Slow to grasp the importance of AI
Intel is still dominant in the manufacture of chips for PCs, however, but in other fast-growing areas, that’s not the situation.
Chips geared for the specific computational needs of artificial intelligence (AI), to perform machine-learning tasks, for example, or natural-language processing, has seen the likes of Nvidia moving ahead.
Graphical Processing Units (GPUs) – specialised chips that do what they say on the tin and are dedicated to running graphics in both consoles and PCs, have proven to be suitable for machine-learning. Intel, despite acquisitions in the area, has been slow to keep up.
Another fast-growing sector is computationally-intensive video rendering, again where Intel has proven a sluggish competitor.
And this is before we get started on the chips inside smartphone’s, where ARM’s (owned by Softbank) low-power chip designs are dominant.
Indeed it was in designing and manufacturing for smartphones that the split – between design on the one hand and the foundry fabricators on the other – first arose, and has now become the preferred approach for that part of int industry.

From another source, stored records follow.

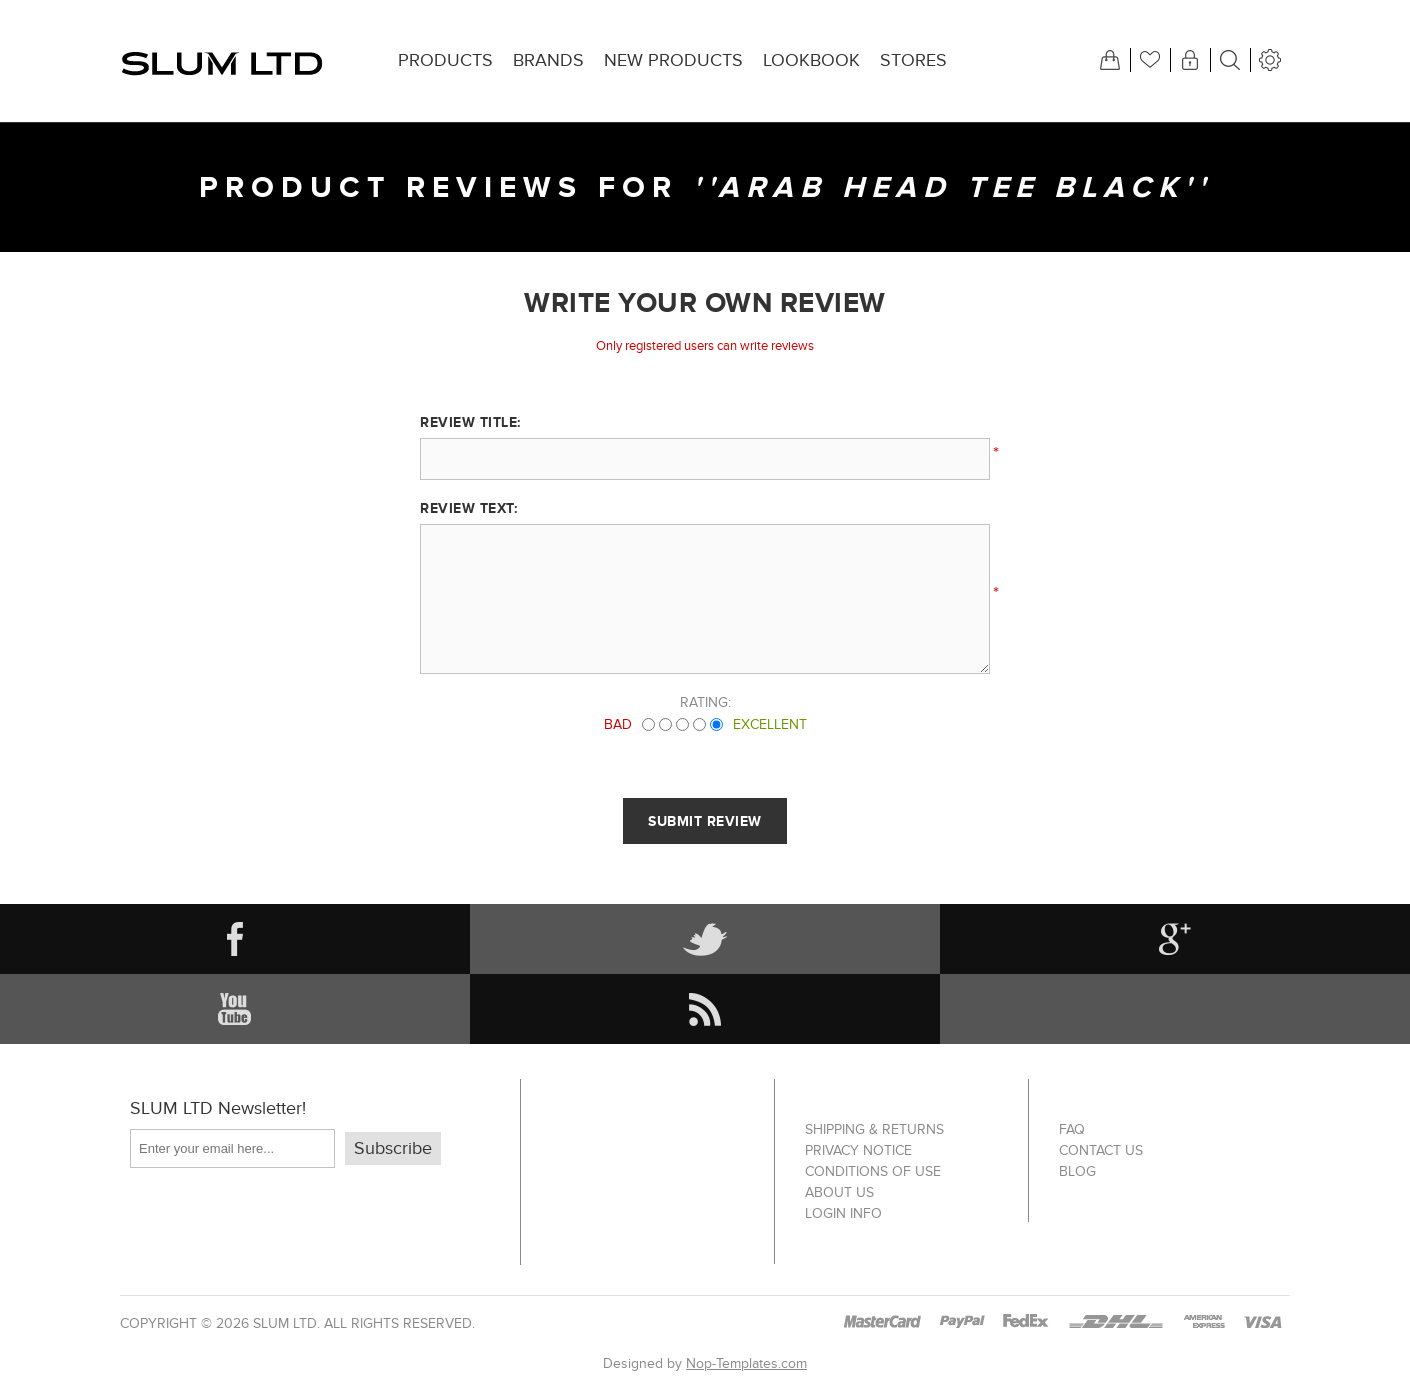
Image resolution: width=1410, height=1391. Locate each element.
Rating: (705, 702)
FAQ (1072, 1129)
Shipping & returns (874, 1129)
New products (673, 60)
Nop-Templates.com (746, 1363)
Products (445, 60)
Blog (1077, 1171)
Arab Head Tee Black (951, 187)
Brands (548, 60)
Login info (843, 1213)
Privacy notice (858, 1150)
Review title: (470, 422)
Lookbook (811, 60)
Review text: (468, 508)
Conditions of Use (873, 1171)
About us (839, 1192)
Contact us (1101, 1150)
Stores (913, 60)
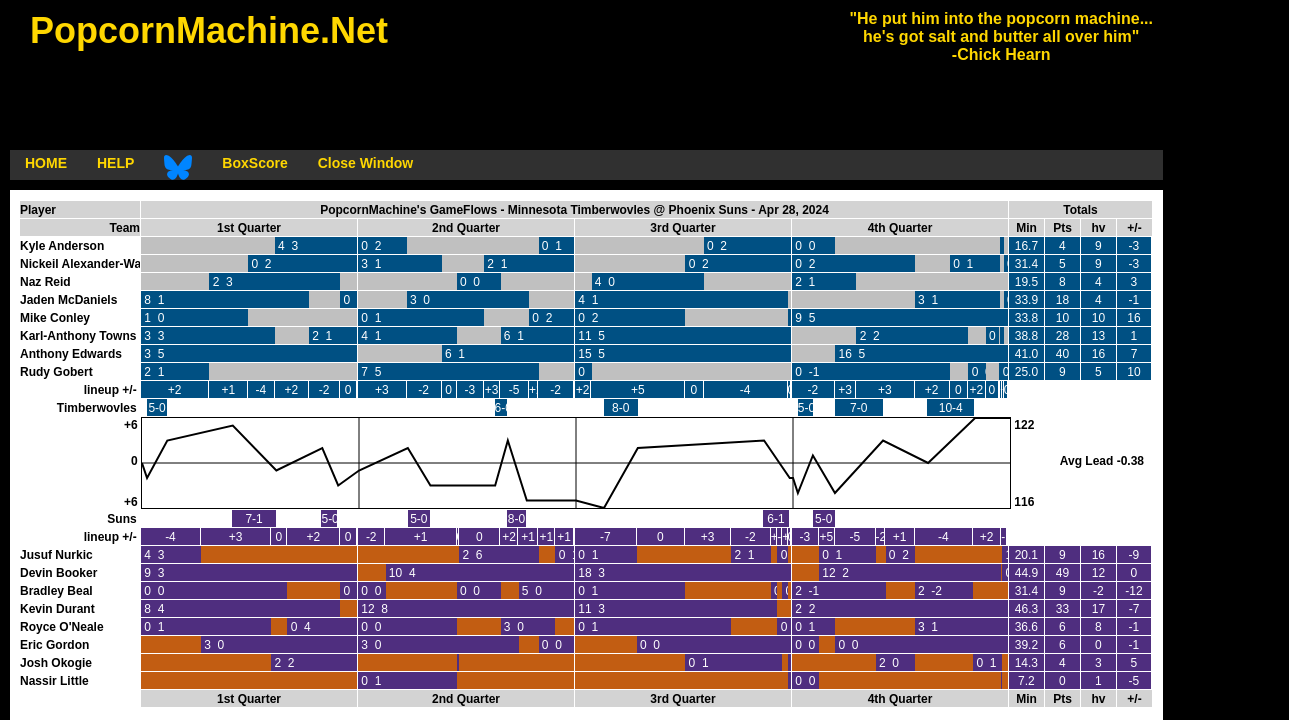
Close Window (366, 163)
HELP (115, 163)
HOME (46, 163)
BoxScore (254, 163)
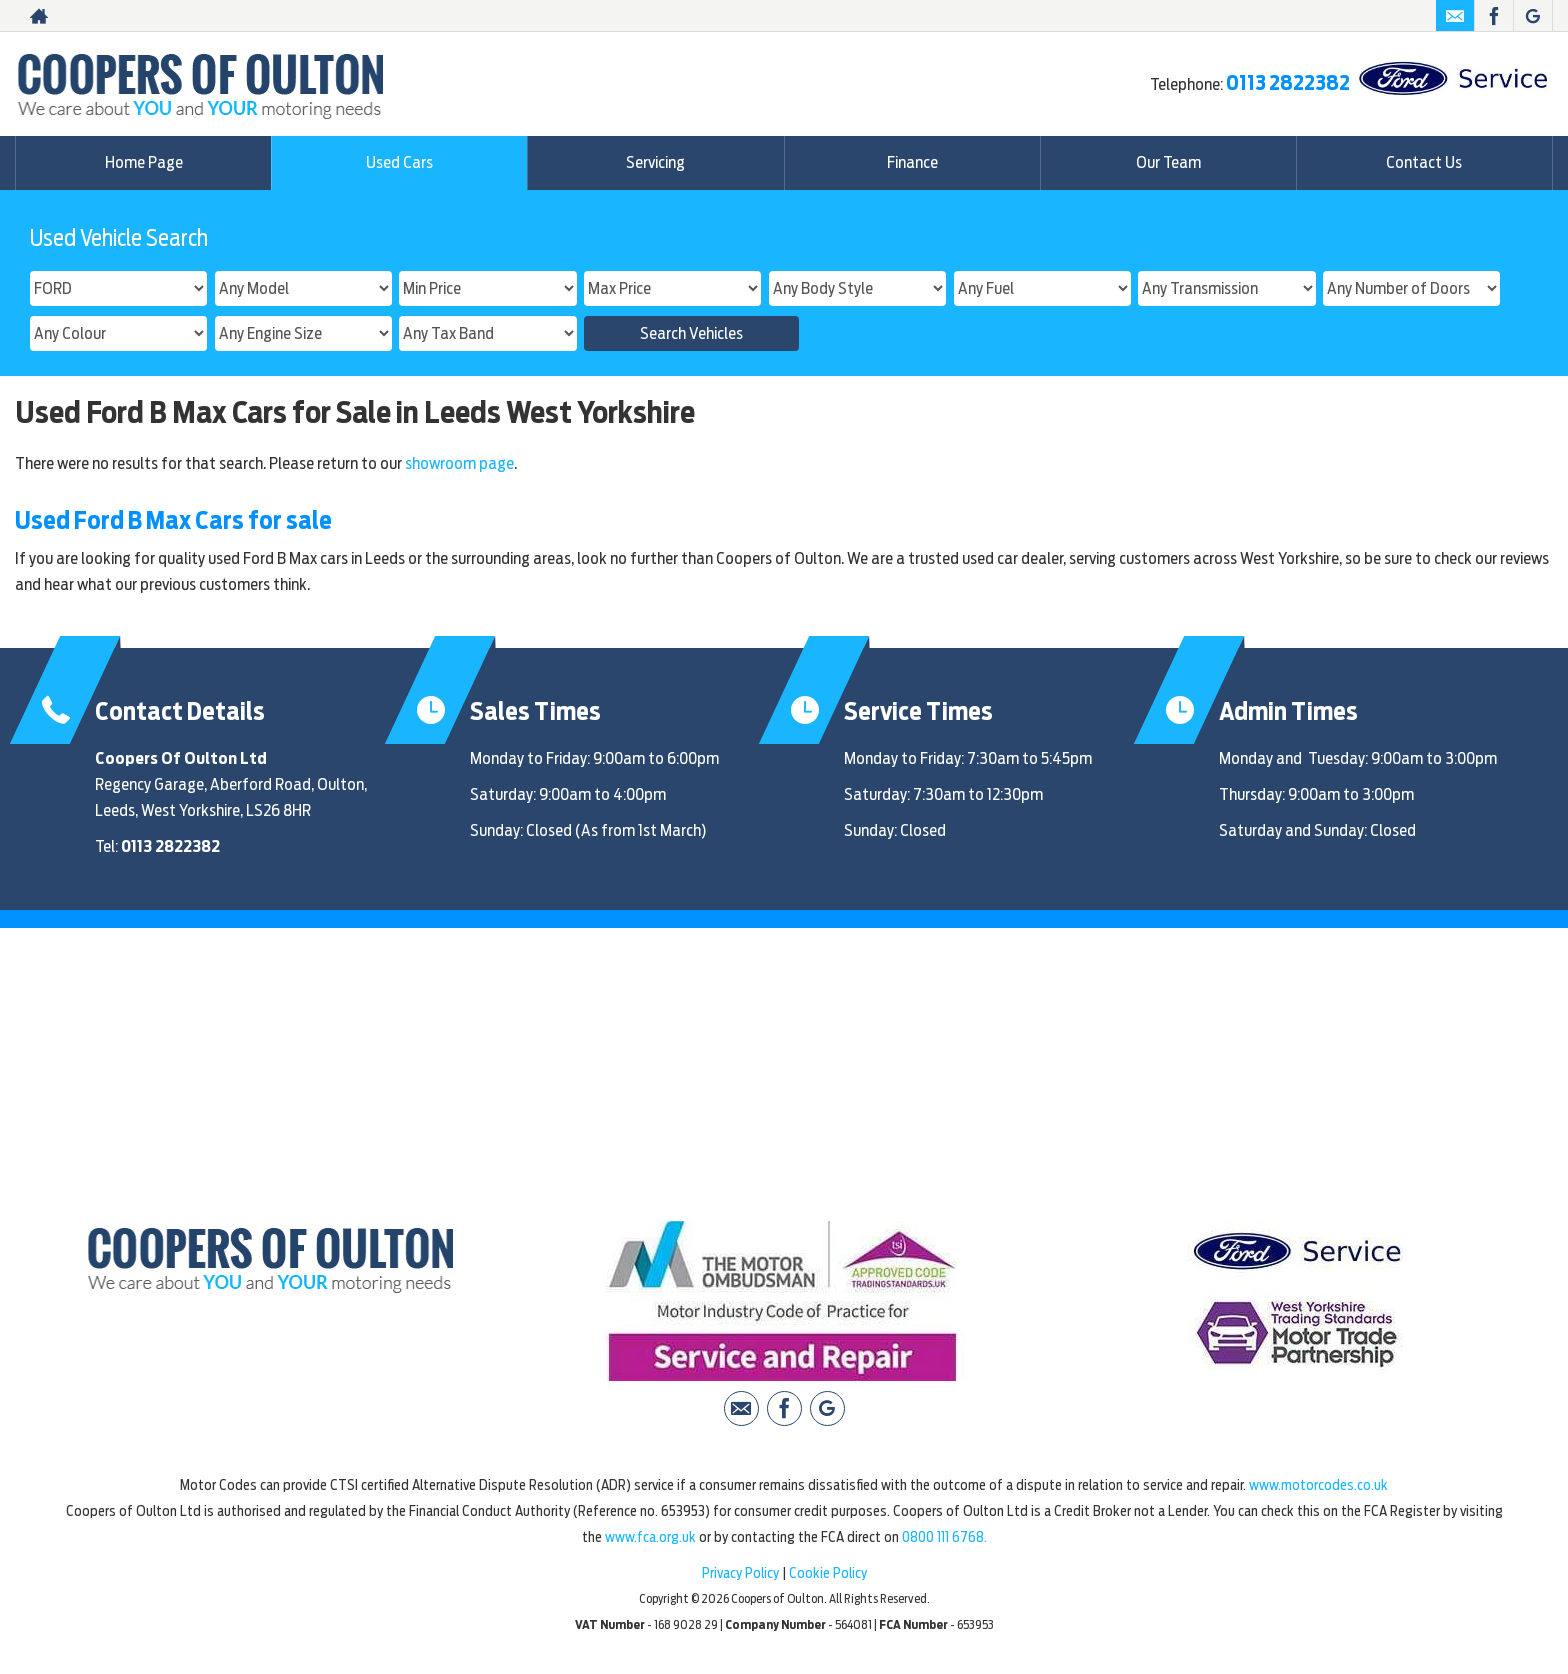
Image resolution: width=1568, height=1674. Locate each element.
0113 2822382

Looking at this landscape then, has provided shareholders with much food for thought – and many reasons to be vexatious and impatient with Intels execution slips.
Bernstein analyst Stacy Rasgon has downgraded the stock to under-perform: “From here we see things growing increasingly painful as 7nm delays are likely to overshadow anything good they can put forth, while magnifying any negative events, all while they fight an existential conflict with themselves as they attempt to figure a way out of the hole they have dug.”

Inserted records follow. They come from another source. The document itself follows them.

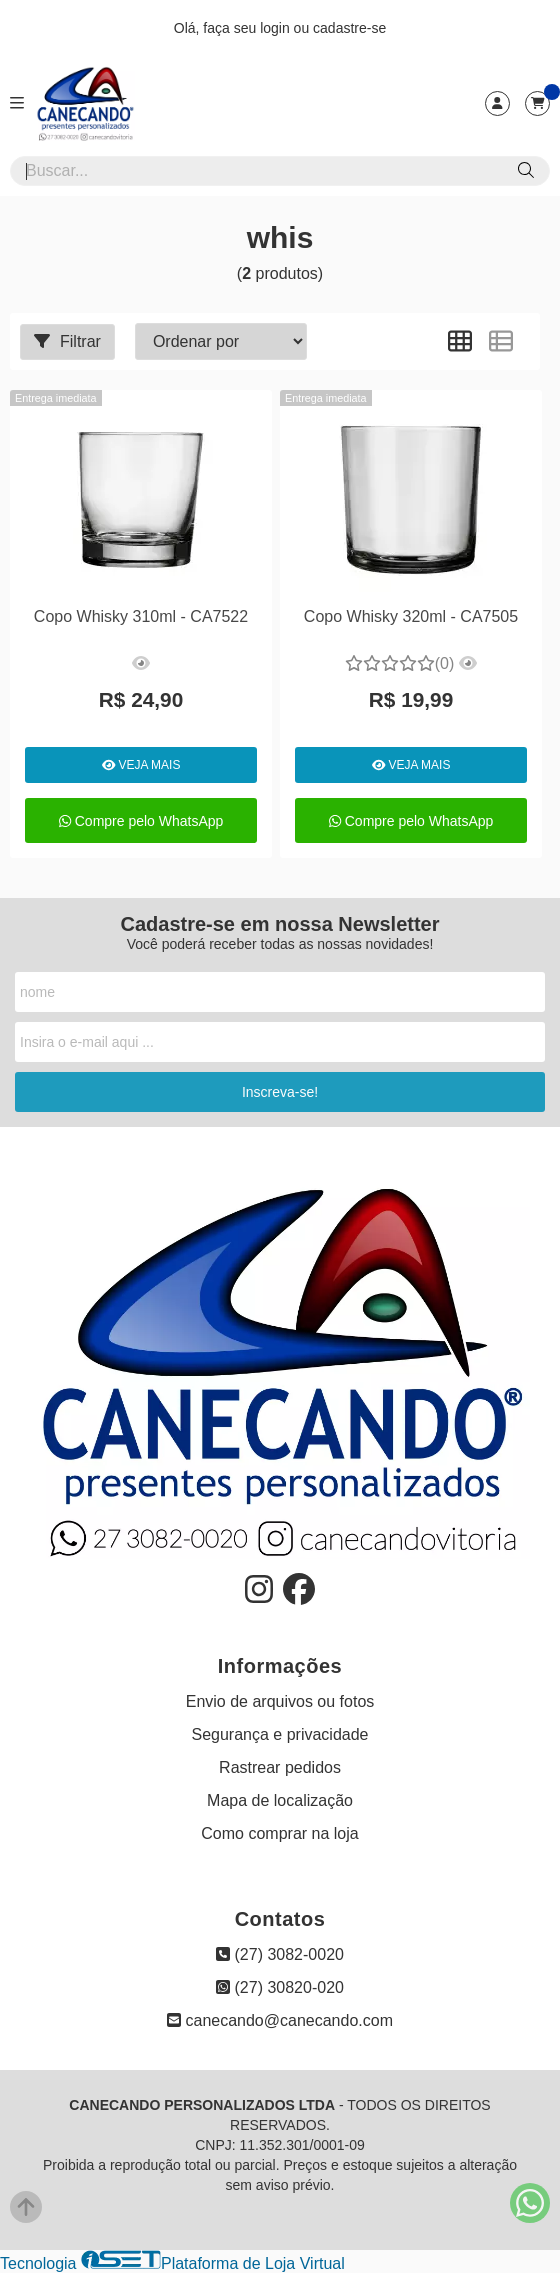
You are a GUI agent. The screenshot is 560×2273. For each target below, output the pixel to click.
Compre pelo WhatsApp (141, 821)
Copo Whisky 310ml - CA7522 (141, 616)
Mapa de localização (280, 1800)
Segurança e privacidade (279, 1734)
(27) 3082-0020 (280, 1954)
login (276, 28)
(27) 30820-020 (280, 1987)
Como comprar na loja (279, 1833)
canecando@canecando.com (280, 2020)
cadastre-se (349, 28)
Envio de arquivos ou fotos (280, 1701)
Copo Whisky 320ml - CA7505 (411, 616)
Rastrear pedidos (280, 1767)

Panic selling a signal for contrarians to buy Intel?
However, writing off Intel would be foolish.
Selling the stock as you drop it into the “legacy company” bucket is likely a serious misreading of where things really stand on wider view.
Think about what Apple is doing. Sure, it isn’t making its chips but it is designing some of them.
That gives it more control and arguably helps it to deliver performance gains because of its greater control over integration of all the moving parts that go into an iPhone, and also its desktop and laptop computers as it lets Intel go.
In other words, there are advantages that follow from being a vertical that Intel can still leverage. Certainly, it needs to overcome whatever institutional friction might be responsible for the missteps at the shopfloor level.
But just as the South East Asia manufacturers lent on American expertise to get their chipmakers off the ground in the first place, Intel will probably not be proud about helping that information and know-how reverse if required.
As mentioned, Intel has shown itself not to be averse to an acquisition or two to plug whatever gaps it must, seen in the purchase of Nervana and Habana.
And let’s not forget that although Nvidia, AMD and TSMC may have been growing faster over the past few years, Intel has still be growing, even if its valuation lags those of smaller competitors.
Intel profit of $21 billion in 2019 was more than the combined total of profits made by Nvidia, AMD and TSMC by 40%.
Intel has plenty have fight in it yet, which means that this pullback looks decidedly overdone.